In contrast to this solemnity, the funeral was amazing. Every pew was packed, and all kinds of people were there, from former teachers to former farmers to Redding police chiefs, past and present. In front of me was proof of how much this woman had affected this town, and I was crying before the minister even started. When he did, his presentation was fair and sweet, a mixture of adoring and real. He did a little prayer in French, and I strained to follow along. Led by my aunts, there was singing, a lot of it, as would have been my grandmother’s want. At one point, the women joked that they had originally wanted to make the entire funeral a series of hymns, and I believe it. Strong singing is something the Klasseens hold dear.

Then there were the remembrances. A microphone was passed around and my aunts talked, their words a mixture of grief, pride and humor. Aunt Joanna did a pitch-perfect impersonation of Grandma chiding Grandpa, and crowd’s laughter was seasoned with personal experience. Then some other people spoke, people I didn’t know. And then, instinctually, I knew it was my turn. I hadn’t really planned on it and didn’t know what to say, but I stood up and grabbed the mic and looked out over the very full church. Soon, a hand belonging to an elderly lady I barely knew was touching my arm tenderly. This was because I wasn’t talking. I was just standing there, silently sobbing, unable to utter anything.

This pause was somewhere between 30 seconds and a year, depending upon your perspective. Eventually, something changed, though I don’t know what, and I was able to talk again. My words came out in fits first and quickly became smoother. I didn’t touch heavily on how much I regretted or how desperately I wished my relationship with my grandmother had been deeper. Instead, as I collected myself, I told the group how incredibly supportive she had been to me, her first grandchild. As this was all rolling out, I realized how true it really was. She had always been there for me, in her way.

“I ended up working for newspapers in the middle of nowhere,” I told the crowd. “And instead of asking ‘Why are you doing that?’ — she would subscribe.”

That got a kind laugh.

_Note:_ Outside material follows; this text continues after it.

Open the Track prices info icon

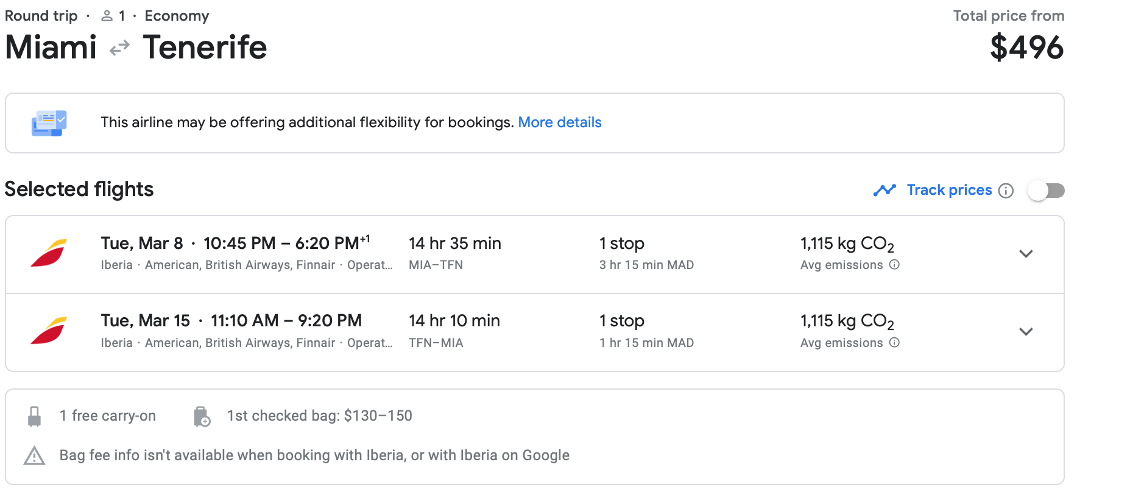pyautogui.click(x=1006, y=191)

In my relief, I decided to only talk for another 30 seconds. In the wake of this, my father got on his feet and started crying as well. He praised the job my grandparents had done raising their kids and said through sobs that from the moment he met my mother, he knew he could trust her. I had no idea how all this was received by everyone at the time, but later, as the audience dined on finger foods together, I heard that people thought my father and I had brought a lot of heart to the ceremony. Strangers kept coming up to me and thanking me for my words. I felt like someone I hadn’t ever really felt like before, like my grandmother’s granddaughter. I have always felt a bit disconnected from my mother’s family, but there I was, one of them. And I was proud of it.

••••••••••

So now it’s a few months later, and I want that feeling back. I know that’s part of why I’m writing this. As I my trailer sits, settling into the soil of this friendly, out-the-way RV park, I worry that my sense of wonder and adventure is ebbing away, dissipating into all the traffic and people and cool neon signs of Austin. I can’t quite explain it, but something about being in California, in the presence of my family and my grandmother’s memory, was a reminder that it doesn’t have to be this way. Looking back, I feel this collective force giving me permission to take risks. It’s permission to be different, to not settle down, to make art. It’s permission get the hell out of Austin if I want. What’s surprising is how easily I forget these things sometimes.

OK, I’m  awake. Now all I need is a dream.